Los años veinte, la via Laietana lo evidencia, dieron un viraje con esas fachadas centrales esquinadas. En el centro y en determinados barrios ya exhiben una verticalidad preciosa por su punto de fuga y muy sutil en su acotar cómo sería cierto modelo urbano, con más altura y menos horizontalidad, en pos de devenir un vestigio del pasado y ahora seña de identidad a defender.
Puig Gairalt en la Laietana tiene una pieza en el número 12, con un coronación muy aquí estoy yo desde lo inimitable. En los años siguientes, cuando al fin se pula y consiga sus ambiciones, creará o estreches elevándose, como en l’avinguda Gaudí, o simulacros de transatlánticos esquineros en barriadas urbanizándose a la velocidad del sonido, como en Poble-Sec, Pere IV y su Flatiron, Sants con la Bordeta, el celebérrimo rascacielos de Collblanc o la Casa Pidelaserra del carrer Balmes, en plena expansión durante ese vertiginoso decenio.
Desde esta perspectiva, la casa Sabadell es una antesala, ceñida a su contexto geográfico y al de la manzana, donde ella y Gambús son alfa y omega, encrucijadas opuestas con puntos de mira y diseño similar, como si fueran puntas de lanza de su isla. La metamorfosis hacia los bloques de pisos más altos acaecería a finales de los años veinte, con el precedente de la casa del Guix del carrer del Clot, con réplicas menos arquetípicas en la Meridiana, cómplice del imperialismo del Eixample.
En un mapa de 1931 Valencia aún no se ha comido a Bofarull. Sin embargo, los documentos del archivo municipal van llenos de una ampliación de Valencia hacia 1932, más o menos al unísono de la casa Ramon Serra, casi en el cruce de Valencia, redundante en este párrafo, con la Meridiana. Es un Puig Gairalt menor, y ojalá localizara fotos de cuando erigieron el inmueble, con todo patas arriba y el gigante curvo cual alienígena entre los viejos torrentes, los molinos, los andamios y la resistencia de un universo a ser devorado por otro de tiralíneas.
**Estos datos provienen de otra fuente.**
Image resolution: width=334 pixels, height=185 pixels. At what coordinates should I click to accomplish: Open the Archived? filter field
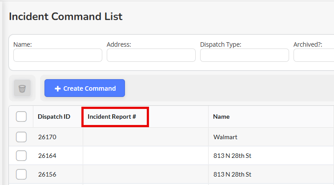314,55
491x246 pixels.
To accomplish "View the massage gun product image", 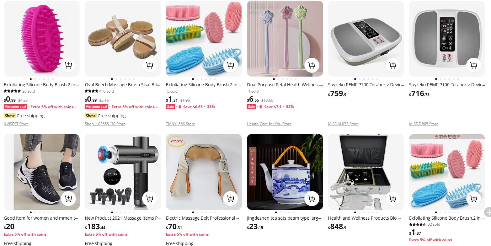I will coord(123,172).
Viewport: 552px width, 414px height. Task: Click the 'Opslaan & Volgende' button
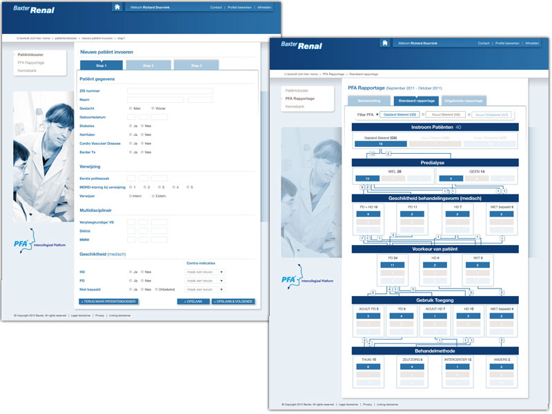[233, 302]
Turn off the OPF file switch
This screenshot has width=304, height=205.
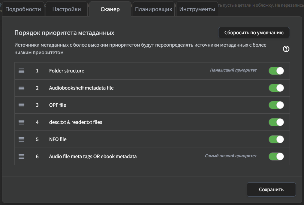point(276,105)
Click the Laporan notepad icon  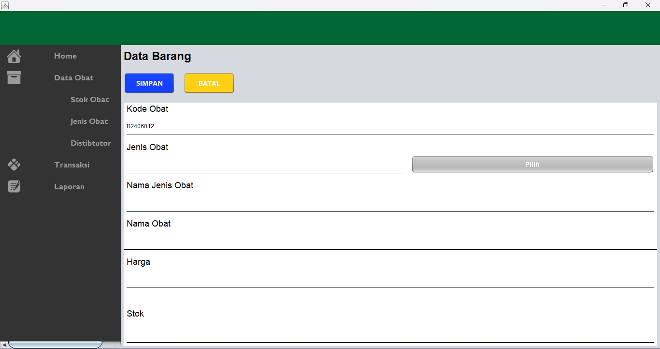[14, 186]
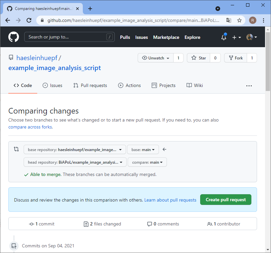This screenshot has height=253, width=271.
Task: Click the browser reload icon
Action: (x=29, y=20)
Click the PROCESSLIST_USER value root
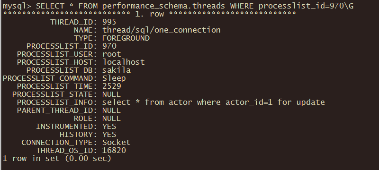This screenshot has width=379, height=170. pos(112,54)
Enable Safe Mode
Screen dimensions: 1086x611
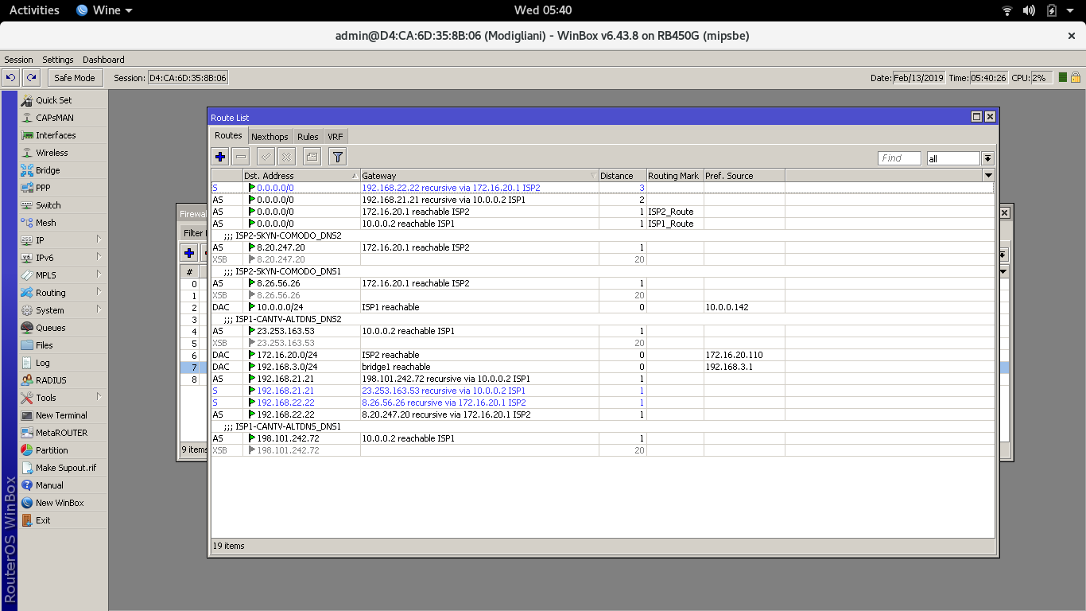(74, 77)
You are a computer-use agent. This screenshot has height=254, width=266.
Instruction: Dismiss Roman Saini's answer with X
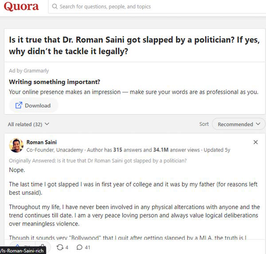tap(255, 142)
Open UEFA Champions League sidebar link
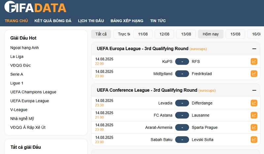The width and height of the screenshot is (264, 154). [x=33, y=92]
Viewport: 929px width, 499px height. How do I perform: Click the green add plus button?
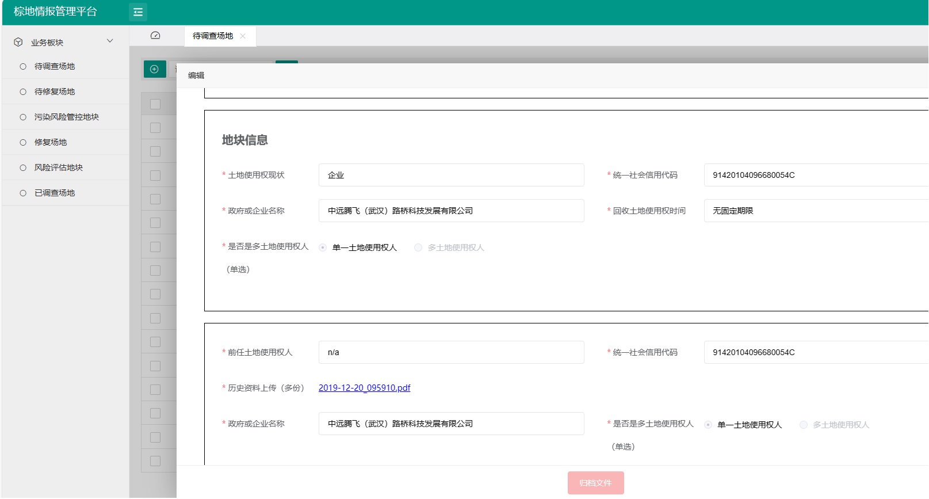click(154, 69)

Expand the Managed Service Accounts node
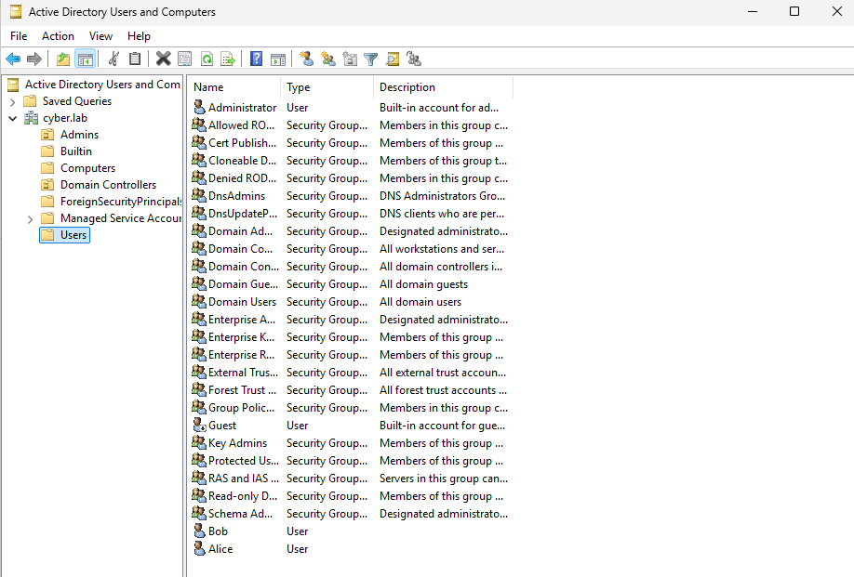click(30, 218)
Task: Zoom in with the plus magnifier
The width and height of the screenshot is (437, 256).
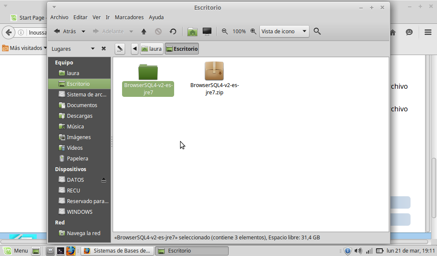Action: coord(253,31)
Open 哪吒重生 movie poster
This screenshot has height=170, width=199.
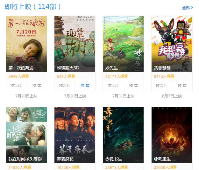coord(172,135)
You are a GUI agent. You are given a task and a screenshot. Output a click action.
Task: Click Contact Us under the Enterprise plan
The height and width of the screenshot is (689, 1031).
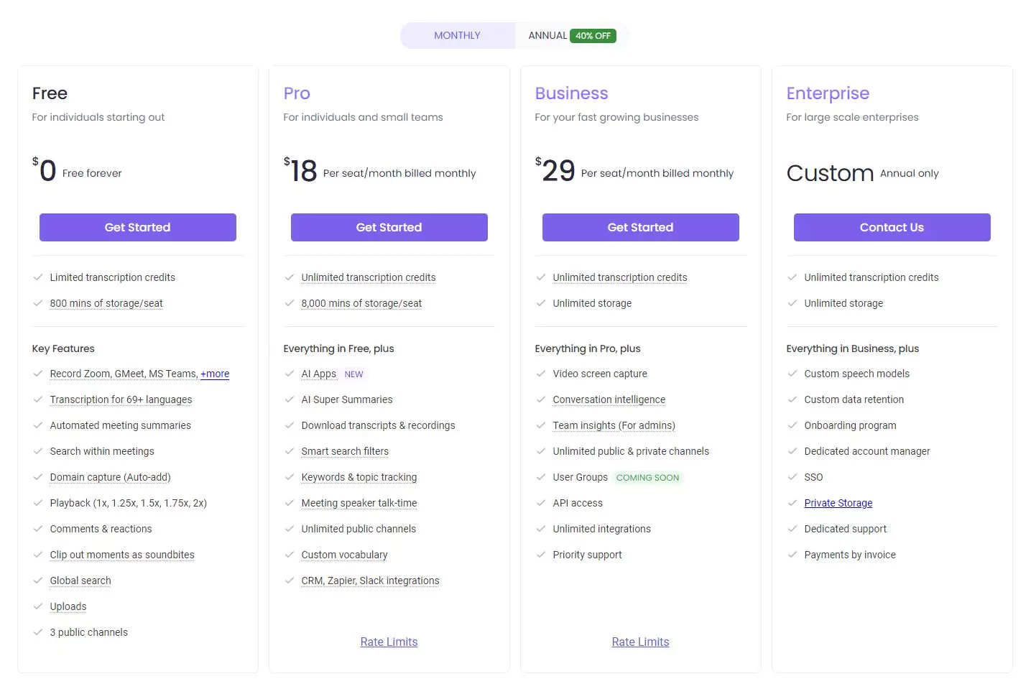(x=892, y=227)
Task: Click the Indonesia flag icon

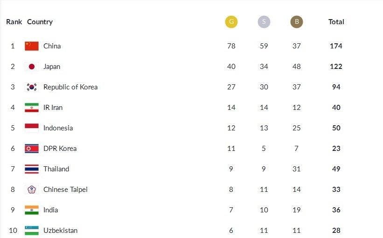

Si lo usáramos para trazar una recta, en una punta la casa Sabadell resumiría como en ese 1914-1918 de su fachada se esconde una concepción del entorno de la Meridiana y hasta la hipótesis de un hotelito molt de la ceba, muy de la risa por estar cara a cara con la fábrica de Delfí Sabadell, pero oye, en esas hectáreas aún medio baldías todo quedaba en familia, eran pocos, no sé si siempre bien avenidos y partícipes de un paréntesis en esa perpetua refundación de la Meridiana, aún sin su destino de autopista urbano y núcleo de densidad poblacional.

Esta ya es diáfana, desde los tentáculos del Eixample, en la casa Ramon Serra. No han transcurrido ni tres lustros. Esas antípodas condensan el espíritu de su era y son perlas de Ramon Puig Gairalt, excelso en el respeto adonde edificaba, comprendiéndolo , y tan particular como para esparcir su impronta, sedimentada y a reivindicar.